La belle étrangeté d’un récit d’initiation

Un lac et un chalet, deux familles et des adolescents, une histoire d’amour et de fantômes. Charlotte Lebon réalise son premier long métrage dans le vert et le bleu solaires d’un paysage canadien où Bastien, un français de treize ans, passe ses vacances chez la famille de Chloé, seize ans. Pour reprendre les mots de la réalisatrice : « C’est un film avec un premier personnage qui a les pieds entre l’enfance et l’adolescence, un second personnage entre l’adolescence et l’âge adulte ». Récit d’une histoire d’amour au demeurant impossible, Falcon Lake adopte le point de vue de Bastien et navigue dans l’espace mystique des forêts et des sentiments. Un récit qu’on pourrait dire d’initiation pour un jeune garçon qui surmonte sa gêne adolescente pour vivre un été auprès d’une fille plus sûre que lui. Mais dans ce décor idyllique de nature, il y a une légende autour d’un garçon qui serait mort dans le lac, un fantôme qui hanterait les lieux et les esprits.

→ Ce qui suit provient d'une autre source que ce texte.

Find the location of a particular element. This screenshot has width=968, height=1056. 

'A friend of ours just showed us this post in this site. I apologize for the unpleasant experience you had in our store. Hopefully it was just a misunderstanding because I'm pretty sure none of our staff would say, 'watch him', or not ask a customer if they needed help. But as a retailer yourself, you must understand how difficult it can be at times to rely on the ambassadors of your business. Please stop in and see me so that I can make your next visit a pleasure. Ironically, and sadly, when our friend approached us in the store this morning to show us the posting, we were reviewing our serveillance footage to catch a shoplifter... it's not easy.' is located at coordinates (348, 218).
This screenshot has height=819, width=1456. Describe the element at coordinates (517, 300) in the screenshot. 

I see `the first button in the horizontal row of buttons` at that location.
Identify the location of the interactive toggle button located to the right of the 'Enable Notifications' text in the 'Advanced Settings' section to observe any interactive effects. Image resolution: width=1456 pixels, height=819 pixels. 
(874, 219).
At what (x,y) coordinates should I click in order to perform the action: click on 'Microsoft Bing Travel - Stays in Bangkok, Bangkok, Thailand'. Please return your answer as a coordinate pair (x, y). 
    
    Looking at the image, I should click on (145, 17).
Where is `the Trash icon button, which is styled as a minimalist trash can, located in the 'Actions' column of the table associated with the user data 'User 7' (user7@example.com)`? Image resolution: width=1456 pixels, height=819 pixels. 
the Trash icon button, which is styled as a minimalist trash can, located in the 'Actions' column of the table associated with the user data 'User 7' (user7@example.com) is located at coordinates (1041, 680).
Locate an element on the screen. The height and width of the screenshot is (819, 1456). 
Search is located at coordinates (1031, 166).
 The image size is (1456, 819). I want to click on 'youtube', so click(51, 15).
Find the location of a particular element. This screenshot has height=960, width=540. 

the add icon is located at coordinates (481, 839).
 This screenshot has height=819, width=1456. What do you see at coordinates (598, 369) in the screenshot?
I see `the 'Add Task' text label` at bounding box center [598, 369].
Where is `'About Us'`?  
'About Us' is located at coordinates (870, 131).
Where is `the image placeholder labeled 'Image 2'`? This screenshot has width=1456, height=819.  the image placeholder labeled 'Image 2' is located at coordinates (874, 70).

Le film est tourné en pellicule, dans un format 4:3. Il restitue les couleurs chimériques de cette nature tranquille, et compose avec la verticalité de ses arbres immenses, l’aplomb de ses grands troncs qui enferment les personnages auprès d’un lac immobile. Les plans sont ainsi millimétrés pour une mise en scène minutieuse et délicate, qui transcrit cette nature aussi belle qu’inquiétante, le tout joint à une bande sonore alternant entre prosaïsme de la matière (des mouches et de l’eau et des grincements de bois) et onirisme de la musique. Au-delà de la beauté des cadres et de la bande sonore, il faut noter que le film ne cède pas à la facilité de la joliesse naturellement mélancolique de son grain, et pose un regard véritablement sensible sur la matière, sur la nature des espaces et des mouvements, avec son ambiance sonore subtile, la mise en posture des corps, la gestuelle incertaine d’un adolescent intimidé qui ne sait comment se tenir.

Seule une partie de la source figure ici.